══ DATA UNDER STUDY ══

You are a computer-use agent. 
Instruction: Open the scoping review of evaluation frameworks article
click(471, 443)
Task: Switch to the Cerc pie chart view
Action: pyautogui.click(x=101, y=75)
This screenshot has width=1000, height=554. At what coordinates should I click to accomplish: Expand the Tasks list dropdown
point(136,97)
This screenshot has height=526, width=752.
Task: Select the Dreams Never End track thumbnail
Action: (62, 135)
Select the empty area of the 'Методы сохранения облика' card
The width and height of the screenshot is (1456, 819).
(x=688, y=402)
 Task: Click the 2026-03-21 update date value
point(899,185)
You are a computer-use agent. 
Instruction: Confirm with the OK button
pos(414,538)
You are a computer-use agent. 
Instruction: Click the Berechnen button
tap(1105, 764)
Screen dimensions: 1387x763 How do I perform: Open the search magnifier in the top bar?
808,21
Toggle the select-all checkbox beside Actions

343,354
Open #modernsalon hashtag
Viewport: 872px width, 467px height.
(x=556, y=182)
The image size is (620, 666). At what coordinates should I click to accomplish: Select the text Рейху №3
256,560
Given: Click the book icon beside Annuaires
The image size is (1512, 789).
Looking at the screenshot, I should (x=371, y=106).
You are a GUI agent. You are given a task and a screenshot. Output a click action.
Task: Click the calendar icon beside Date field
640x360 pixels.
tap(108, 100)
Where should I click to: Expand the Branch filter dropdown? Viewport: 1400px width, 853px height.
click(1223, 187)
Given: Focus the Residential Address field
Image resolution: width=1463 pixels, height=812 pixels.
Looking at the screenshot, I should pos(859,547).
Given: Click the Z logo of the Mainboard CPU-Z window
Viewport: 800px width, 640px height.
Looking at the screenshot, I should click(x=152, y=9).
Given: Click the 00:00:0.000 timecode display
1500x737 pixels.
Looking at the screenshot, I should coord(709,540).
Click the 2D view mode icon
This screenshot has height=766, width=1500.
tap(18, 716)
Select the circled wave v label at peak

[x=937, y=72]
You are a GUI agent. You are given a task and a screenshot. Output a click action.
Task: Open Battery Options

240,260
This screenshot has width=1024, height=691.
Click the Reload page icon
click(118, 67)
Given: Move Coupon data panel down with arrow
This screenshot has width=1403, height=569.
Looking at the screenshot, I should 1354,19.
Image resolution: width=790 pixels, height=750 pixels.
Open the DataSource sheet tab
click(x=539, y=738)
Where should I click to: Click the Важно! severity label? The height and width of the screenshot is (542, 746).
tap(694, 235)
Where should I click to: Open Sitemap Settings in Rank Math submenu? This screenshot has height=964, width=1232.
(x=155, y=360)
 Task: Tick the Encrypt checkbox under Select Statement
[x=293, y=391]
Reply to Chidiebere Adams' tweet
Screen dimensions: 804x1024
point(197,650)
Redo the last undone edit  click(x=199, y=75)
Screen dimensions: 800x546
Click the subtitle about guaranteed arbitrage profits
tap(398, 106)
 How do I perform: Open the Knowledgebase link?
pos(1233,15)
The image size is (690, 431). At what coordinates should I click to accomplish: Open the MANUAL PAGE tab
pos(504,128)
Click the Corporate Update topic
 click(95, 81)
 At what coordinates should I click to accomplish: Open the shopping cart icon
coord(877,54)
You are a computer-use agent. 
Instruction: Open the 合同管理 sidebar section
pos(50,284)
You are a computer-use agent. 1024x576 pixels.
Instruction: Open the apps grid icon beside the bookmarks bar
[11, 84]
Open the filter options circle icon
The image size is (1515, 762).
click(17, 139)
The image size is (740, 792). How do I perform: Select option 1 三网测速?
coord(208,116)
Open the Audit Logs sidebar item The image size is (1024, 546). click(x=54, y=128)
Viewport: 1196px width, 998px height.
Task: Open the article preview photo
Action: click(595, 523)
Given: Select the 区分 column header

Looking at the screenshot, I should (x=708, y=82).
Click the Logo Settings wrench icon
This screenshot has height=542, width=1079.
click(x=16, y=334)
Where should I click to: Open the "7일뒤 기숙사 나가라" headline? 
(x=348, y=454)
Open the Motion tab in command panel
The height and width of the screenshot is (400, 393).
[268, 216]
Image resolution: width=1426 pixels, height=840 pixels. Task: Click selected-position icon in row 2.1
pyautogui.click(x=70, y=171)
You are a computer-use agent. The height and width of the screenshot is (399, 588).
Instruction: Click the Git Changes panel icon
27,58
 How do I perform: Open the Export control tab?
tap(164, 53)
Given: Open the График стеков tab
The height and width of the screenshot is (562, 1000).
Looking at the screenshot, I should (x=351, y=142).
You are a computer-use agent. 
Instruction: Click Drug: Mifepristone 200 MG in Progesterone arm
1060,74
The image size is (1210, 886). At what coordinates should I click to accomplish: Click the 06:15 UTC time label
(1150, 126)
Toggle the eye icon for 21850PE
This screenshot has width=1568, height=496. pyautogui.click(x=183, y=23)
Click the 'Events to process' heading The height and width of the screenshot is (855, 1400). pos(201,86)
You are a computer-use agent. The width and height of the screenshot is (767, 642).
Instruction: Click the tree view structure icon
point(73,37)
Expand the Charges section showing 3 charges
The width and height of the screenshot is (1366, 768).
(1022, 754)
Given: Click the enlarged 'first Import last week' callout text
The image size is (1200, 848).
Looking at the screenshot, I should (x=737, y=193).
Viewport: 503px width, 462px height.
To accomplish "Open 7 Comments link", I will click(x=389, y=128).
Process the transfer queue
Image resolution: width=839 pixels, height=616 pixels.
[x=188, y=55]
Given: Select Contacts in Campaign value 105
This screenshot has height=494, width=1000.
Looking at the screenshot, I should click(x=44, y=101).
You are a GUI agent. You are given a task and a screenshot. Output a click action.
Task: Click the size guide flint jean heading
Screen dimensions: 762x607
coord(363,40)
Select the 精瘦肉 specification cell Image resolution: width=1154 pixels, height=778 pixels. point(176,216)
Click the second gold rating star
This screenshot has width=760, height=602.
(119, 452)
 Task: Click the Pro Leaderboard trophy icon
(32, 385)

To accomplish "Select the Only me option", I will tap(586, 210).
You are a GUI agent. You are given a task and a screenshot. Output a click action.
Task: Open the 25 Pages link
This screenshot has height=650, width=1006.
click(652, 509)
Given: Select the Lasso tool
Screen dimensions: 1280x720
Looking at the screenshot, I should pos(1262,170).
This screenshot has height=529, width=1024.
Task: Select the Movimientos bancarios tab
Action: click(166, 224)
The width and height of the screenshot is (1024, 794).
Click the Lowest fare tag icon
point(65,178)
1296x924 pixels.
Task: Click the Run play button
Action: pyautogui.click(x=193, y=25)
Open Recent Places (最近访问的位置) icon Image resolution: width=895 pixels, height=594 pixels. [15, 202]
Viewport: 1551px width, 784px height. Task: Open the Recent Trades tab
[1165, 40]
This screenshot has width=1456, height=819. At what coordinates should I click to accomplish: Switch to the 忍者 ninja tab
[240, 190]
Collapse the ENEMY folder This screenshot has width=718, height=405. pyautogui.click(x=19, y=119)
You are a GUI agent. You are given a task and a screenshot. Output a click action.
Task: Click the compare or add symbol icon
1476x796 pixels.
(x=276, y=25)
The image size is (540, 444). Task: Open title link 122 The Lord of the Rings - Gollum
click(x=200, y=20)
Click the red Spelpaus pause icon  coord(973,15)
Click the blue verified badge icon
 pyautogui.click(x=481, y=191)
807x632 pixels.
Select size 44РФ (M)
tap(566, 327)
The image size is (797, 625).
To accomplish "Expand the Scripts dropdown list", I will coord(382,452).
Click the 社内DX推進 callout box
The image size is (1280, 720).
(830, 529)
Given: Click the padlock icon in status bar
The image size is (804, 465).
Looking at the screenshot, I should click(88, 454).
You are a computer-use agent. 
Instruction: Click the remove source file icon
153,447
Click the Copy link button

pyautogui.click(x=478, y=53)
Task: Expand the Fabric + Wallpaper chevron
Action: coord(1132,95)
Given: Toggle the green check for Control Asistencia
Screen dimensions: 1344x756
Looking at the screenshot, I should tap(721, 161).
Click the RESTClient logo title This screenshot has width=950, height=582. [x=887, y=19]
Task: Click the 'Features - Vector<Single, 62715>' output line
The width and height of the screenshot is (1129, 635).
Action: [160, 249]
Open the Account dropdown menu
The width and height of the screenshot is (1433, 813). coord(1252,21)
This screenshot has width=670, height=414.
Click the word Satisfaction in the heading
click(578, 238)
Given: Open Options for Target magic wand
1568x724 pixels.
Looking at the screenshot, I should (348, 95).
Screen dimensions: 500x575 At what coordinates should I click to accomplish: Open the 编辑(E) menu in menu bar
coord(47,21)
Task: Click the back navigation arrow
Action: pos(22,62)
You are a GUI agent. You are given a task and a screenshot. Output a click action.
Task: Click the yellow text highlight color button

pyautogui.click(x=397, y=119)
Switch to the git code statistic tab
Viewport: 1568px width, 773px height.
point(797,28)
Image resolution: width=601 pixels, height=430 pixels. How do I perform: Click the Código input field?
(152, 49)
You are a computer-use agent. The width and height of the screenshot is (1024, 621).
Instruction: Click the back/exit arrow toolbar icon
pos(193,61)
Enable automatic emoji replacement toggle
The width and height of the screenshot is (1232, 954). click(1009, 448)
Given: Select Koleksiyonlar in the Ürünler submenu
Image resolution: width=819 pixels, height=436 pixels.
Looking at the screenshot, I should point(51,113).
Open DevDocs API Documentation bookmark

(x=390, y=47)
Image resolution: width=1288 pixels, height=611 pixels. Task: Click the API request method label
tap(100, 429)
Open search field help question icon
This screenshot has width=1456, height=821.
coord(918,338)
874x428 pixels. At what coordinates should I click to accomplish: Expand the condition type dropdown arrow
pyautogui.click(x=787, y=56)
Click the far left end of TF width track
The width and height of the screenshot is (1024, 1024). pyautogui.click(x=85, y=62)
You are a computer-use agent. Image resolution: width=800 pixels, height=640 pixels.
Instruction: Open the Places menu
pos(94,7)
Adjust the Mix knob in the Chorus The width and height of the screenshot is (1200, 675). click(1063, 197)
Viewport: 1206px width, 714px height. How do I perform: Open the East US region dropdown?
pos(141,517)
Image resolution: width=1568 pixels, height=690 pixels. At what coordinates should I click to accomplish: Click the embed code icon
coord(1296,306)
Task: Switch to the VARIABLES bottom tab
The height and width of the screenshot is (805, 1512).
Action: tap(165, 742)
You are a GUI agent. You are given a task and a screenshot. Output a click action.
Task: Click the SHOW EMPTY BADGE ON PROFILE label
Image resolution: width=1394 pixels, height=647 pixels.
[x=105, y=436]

═══

**ACTIVITY**
Return only the stretch of the material above from the line holding "Instruction: Click Drug: Mifepristone" through the line holding "Task: Click the size guide flint jean heading", copied exactly.

**TASK RESPONSE**
Instruction: Click Drug: Mifepristone 200 MG in Progesterone arm
1060,74
The image size is (1210, 886). At what coordinates should I click to accomplish: Click the 06:15 UTC time label
(1150, 126)
Toggle the eye icon for 21850PE
This screenshot has width=1568, height=496. pyautogui.click(x=183, y=23)
Click the 'Events to process' heading The height and width of the screenshot is (855, 1400). pos(201,86)
You are a computer-use agent. The width and height of the screenshot is (767, 642).
Instruction: Click the tree view structure icon
point(73,37)
Expand the Charges section showing 3 charges
The width and height of the screenshot is (1366, 768).
(1022, 754)
Given: Click the enlarged 'first Import last week' callout text
The image size is (1200, 848).
Looking at the screenshot, I should (x=737, y=193).
Viewport: 503px width, 462px height.
To accomplish "Open 7 Comments link", I will click(x=389, y=128).
Process the transfer queue
Image resolution: width=839 pixels, height=616 pixels.
[x=188, y=55]
Given: Select Contacts in Campaign value 105
This screenshot has height=494, width=1000.
Looking at the screenshot, I should click(x=44, y=101).
You are a GUI agent. You are given a task and a screenshot. Output a click action.
Task: Click the size guide flint jean heading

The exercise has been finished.